Es posible que nos planteemos tener una pareja estable pero que huyamos o nos huyan a la primera de cambio. Tal vez nos fijamos en personas no disponibles, hombres y mujeres cuyo corazón ya está ocupado por otra persona o está congelado. También hay quien tiene tan claro qué quiere que racionaliza y juzga las características de cada “pretendiente” y lo descarta pues el ideal solo existe en su mente, no en el mundo real. No nos engañemos, así sólo garantizamos preservar la soltería utilizando el contexto como excusa.
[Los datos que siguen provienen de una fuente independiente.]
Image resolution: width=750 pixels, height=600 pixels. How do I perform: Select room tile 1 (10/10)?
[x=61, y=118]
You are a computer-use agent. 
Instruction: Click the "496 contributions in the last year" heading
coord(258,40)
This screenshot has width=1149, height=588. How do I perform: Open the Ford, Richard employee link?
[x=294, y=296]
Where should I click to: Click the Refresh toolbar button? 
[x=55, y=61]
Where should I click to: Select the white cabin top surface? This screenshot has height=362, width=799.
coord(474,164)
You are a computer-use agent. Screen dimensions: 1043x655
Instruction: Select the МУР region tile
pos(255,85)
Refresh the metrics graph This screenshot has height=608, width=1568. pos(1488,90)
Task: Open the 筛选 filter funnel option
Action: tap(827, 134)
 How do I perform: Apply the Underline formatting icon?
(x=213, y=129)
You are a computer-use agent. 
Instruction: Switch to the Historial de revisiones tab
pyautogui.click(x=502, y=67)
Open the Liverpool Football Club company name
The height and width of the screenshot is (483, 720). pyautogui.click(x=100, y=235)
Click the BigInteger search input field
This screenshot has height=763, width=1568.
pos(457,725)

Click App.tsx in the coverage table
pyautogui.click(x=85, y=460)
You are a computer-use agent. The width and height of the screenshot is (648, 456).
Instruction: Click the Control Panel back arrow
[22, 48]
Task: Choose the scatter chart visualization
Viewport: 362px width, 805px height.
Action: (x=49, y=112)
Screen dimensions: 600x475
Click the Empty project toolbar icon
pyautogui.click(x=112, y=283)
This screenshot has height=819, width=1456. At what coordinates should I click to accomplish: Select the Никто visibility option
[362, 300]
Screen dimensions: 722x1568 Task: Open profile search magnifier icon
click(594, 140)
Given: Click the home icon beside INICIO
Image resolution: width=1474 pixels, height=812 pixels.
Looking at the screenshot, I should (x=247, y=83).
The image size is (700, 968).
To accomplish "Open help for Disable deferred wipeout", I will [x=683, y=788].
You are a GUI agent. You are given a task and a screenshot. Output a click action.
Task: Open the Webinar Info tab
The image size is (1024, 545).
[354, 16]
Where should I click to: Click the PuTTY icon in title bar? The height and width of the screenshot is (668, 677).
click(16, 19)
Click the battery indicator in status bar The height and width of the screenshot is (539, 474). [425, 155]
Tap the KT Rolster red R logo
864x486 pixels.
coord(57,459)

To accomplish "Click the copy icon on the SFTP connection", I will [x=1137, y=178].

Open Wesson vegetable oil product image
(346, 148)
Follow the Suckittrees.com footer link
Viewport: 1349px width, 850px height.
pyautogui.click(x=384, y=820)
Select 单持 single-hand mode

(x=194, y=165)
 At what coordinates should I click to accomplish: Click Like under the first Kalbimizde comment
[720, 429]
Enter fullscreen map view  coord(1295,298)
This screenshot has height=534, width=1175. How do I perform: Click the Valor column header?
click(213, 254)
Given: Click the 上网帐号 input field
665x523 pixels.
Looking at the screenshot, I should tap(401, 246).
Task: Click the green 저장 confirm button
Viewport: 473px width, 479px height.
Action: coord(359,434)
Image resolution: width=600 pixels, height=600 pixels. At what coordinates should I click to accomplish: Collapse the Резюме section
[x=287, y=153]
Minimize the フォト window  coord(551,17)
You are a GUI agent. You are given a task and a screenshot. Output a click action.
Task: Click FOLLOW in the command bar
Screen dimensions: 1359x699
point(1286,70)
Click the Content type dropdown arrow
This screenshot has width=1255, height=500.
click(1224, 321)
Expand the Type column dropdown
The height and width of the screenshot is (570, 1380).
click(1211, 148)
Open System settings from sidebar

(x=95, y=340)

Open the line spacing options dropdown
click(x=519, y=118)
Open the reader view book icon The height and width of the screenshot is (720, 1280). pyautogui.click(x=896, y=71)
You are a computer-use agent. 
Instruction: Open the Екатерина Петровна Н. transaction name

Si no funciona ninguna de tus relaciones, pregúntate qué es lo que das, qué lo que pides y cuánto estás dispuesto a flexibilizar.
Tener pareja exige pactos, compromisos, transparencia, cariño…

Toda relación empieza con la comunicación y es ahí donde empieza el éxito o el fracaso. ¿Desde dónde te estás relacionando? Tal vez lo haces desde la carencia, pidiendo al otro que cubra tus vacíos; o desde el deseo exclusivamente sexual, otro tipo de carencia afectiva encubierta; o de la necesidad de ser visto, reconocido y valorado…
Hay quien busca una figura pa/maternal que les cuide y proteja o que les sostenga en sus berrinches o sacie en sus deseos y esa no es la función de una pareja. De la misma manera hay quien busca a quien cuidar y educar. En todas estas relaciones se crea una relación insana que genera dependencia.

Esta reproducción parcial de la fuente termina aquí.